Éclairage Par Martin Kaltenecker, le 15/09/2010

go-Tremplin cursus II- 1
Michael Pelzel, compositeur suisse né en 1978, se souvient d’avoir été très attiré à ses débuts par les « sonorités ductiles et fascinantes » de l’école spectrale. Creusant cette esthétique chez Georg Friedrich Haas, il retrouvera ensuite chez Detlev Müller-Siemens « l’attitude si allemande, qui vient sans doute d’Adorno, de trouver suspect tout ce qui est trop beau. Attitude d’un hérisson un peu frustré parfois, qui sous-tend que tout ce qui a du succès ne saurait être réussi… ». Chez Kyburz enfin, ce sera l’accent mis sur « l’instinct ludique », caractéristique de l’homme chez Kant et Schiller : « L’œuvre ne doit pas nécessairement saigner, montrer ses plaies ouvertes ; il suffit qu’elle soit un mécanisme parfait. Et la joie qu’elle procure, quand elle n’est pas superficielle, représente également une expérience existentielle ». Organiste, fasciné par la polyphonie, Pelzel pense l’œuvre par couches superposées, dont la densité et la complexité se transforment, qui viennent sur le devant de la scène puis se retirent. along 101 (2008) est le nom d’une grande autoroute menant de Vancouver à Los Angeles : « L’idée poétique est celle d’une traversée de paysages très différents, liées à des communautés diversifiées, mais que l’on retrouve toujours en traversant les villes – variété des quartiers asiatiques ou mexicains, maisons ruinées, coins très riches. D’où l’idée d’une forme-mosaïque, où les mêmes textures ou atmosphères émergent, aidant la mémoire qui reconstitue des objets déjà entendus. »

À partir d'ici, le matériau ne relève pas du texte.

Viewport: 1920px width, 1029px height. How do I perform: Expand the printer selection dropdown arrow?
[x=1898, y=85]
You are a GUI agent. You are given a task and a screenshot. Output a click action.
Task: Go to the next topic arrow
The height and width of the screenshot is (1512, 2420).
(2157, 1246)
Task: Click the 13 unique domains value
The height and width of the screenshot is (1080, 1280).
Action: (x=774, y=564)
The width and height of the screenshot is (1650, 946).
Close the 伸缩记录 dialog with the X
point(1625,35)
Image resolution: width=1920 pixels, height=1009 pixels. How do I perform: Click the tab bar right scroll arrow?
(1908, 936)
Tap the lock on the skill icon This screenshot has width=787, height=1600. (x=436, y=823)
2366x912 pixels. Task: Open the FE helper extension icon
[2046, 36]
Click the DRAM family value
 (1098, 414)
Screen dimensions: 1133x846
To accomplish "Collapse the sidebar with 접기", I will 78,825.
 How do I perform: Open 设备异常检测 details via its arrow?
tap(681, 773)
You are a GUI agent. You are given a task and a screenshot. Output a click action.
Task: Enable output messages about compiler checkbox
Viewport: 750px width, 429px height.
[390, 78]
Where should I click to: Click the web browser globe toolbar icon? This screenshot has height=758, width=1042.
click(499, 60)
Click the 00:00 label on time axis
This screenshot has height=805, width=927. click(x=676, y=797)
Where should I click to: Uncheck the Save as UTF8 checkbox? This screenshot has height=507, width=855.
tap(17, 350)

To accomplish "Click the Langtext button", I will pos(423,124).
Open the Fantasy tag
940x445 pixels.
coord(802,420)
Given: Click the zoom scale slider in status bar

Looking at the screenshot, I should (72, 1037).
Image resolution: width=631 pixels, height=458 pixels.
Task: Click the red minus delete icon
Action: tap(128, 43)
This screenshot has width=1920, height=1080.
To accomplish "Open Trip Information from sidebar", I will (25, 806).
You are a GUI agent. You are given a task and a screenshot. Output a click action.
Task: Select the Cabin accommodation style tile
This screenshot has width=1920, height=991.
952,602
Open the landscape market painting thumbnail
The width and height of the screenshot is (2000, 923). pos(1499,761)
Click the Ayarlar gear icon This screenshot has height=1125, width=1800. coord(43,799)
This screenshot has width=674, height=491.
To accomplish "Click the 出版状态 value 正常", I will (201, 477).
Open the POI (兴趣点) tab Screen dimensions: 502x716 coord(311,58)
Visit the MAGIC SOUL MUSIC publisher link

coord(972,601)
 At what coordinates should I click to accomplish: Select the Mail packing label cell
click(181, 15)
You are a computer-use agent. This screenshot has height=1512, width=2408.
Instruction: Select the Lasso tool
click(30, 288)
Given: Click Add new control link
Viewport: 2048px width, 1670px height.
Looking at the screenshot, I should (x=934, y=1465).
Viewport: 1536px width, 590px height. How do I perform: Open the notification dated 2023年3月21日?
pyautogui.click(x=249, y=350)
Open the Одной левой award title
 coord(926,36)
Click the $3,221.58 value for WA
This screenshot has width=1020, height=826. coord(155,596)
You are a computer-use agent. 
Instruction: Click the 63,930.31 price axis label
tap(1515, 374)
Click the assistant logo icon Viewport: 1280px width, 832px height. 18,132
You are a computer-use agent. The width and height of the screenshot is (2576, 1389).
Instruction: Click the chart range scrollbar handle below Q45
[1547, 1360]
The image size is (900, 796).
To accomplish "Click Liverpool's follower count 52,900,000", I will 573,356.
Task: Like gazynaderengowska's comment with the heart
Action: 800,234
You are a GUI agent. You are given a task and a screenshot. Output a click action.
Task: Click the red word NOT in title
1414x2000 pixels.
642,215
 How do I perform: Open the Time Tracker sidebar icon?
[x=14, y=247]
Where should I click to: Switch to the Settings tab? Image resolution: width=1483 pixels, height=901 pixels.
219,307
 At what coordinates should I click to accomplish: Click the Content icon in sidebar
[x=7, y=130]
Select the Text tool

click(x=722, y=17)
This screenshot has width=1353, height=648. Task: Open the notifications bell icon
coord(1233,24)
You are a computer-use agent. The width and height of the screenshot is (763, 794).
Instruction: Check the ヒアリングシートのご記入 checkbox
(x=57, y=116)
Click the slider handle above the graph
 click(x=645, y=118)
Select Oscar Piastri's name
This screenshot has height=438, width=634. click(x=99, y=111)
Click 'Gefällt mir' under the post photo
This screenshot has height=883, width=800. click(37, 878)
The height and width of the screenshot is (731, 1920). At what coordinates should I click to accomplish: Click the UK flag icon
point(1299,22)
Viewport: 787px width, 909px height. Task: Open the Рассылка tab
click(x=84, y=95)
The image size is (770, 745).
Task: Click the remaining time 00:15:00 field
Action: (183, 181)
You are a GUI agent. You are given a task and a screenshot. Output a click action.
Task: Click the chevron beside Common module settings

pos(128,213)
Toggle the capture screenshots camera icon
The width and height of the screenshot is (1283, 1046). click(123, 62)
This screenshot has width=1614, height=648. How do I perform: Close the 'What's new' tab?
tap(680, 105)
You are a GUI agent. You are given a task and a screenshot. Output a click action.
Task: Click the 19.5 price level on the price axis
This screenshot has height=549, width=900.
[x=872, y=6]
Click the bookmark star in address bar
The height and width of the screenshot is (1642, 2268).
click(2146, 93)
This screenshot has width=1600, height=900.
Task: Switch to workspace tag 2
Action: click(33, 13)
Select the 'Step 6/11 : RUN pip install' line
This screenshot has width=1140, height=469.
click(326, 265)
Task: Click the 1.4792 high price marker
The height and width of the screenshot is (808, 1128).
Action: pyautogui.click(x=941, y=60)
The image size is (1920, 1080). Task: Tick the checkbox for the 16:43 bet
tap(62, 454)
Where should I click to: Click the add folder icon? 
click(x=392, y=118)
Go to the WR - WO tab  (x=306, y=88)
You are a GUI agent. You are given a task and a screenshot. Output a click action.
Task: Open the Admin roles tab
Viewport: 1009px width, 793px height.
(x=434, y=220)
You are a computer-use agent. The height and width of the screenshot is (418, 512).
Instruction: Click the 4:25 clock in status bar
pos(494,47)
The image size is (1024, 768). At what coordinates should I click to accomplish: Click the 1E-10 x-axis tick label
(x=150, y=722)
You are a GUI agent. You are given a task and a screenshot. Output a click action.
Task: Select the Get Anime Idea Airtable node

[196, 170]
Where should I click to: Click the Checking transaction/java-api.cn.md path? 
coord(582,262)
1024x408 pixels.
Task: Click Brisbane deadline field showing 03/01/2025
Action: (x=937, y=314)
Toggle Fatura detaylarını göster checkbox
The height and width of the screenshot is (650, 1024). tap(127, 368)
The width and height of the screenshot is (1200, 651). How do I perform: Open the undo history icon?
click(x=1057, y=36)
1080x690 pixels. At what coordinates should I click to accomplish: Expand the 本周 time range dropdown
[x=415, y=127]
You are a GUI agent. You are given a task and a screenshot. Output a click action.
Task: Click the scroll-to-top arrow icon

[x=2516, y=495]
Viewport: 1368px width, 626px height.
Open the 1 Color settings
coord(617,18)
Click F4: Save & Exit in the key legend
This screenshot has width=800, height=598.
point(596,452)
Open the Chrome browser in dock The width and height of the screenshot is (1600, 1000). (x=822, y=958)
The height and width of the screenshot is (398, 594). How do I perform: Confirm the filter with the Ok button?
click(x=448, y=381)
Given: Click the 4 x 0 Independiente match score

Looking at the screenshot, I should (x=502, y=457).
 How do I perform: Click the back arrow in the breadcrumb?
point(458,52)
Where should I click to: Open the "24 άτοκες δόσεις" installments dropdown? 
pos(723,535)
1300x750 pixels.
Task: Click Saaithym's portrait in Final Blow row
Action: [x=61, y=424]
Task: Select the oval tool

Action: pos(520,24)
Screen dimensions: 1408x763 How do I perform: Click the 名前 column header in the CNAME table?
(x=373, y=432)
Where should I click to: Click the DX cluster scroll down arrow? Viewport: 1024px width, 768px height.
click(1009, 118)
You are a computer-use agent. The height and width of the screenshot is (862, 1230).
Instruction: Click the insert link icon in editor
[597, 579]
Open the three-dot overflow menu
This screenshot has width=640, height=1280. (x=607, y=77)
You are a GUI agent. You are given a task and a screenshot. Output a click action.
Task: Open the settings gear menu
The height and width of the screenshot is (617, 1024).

Un tel travail sur la perception est aussi à l’origine du travail de Stefano Bulfon, compositeur italien né en 1975. « J’ai été marqué autant par la rencontre d’œuvres que de professeurs. Mais on ne met pas sur son CV qu’on a été impressionné par des rencontres avec Monteverdi… Je me souviens surtout que le Prometeo de Nono a été pour moi la révélation d’une nouvelle conception de la musique, que je ne pouvais même pas imaginer auparavant ; non pas une « belle pièce », mais quelque chose qui m’obligeait à penser la musique autrement. Au niveau esthétique, je tire davantage de Debussy et Mahler que de l’École de Vienne. Quant à la rencontre avec Ferneyhough, ce fut la plus profonde – il vous fait dire des choses que vous ne comprenez pas tout à fait, ou bien après seulement, c’est une véritable maïeutique ». Bulfon, qui est pianiste, s’est formé dans l’isolement d’une petite ville de Vénétie, dont le conservatoire comptait « plus de bureaucrates que de véritables musiciens. Les cours de composition consistaient en analyses, destinées aussi à des gens qui ne voulaient pas du tout écrire. Il y a en Italie d’énormes richesses culturelles et un rapport intense à l’art, où les musiciens sont prêts à tout, à se débrouiller toujours, mais aucun soutien de l’État, aucune aide, aucune bourse. Alors on tente sa chance en Allemagne ou en France ». Bulfon s’appuie sur des structures pré-compositionnelles très élaborées. « La composante mathématique est forte. Mais j’aime surtout des structures qui me demandent continuellement de choisir (les chaînes de Markov, par exemple). Je me tiens toujours aux proportions préétablies, mais je modifie les équilibres intérieurs ou le ton des sections ». Sa nouvelle œuvre emprunte son titre à un vers de la poétesse israélienne Zelda Schneurson Mishkovsky, Quand tu étais comme avec moi dans les choses éphémères. « Je vois dans ce poème deux images, l’une parlant de la présence d’un mort, l’autre de son absence. Le mur dont il est question signifie d’abord la présence des ancêtres, puis une matière muette. Mais les deux aspects de cet objet ne se succèdent pas, ils coexistent ; c’est le même mur, parfois dans la lumière, parfois menaçant. Voilà ce que j’essaie de faire : poser un objet, mais quand l’auditeur essaie de le saisir, il lui échappe. Il y a bien un discours continu, mais on ne saurait pas spécifier son objet : d’une certaine façon, l’objet est le vide même. Je crée ainsi les préalables de l’oubli ».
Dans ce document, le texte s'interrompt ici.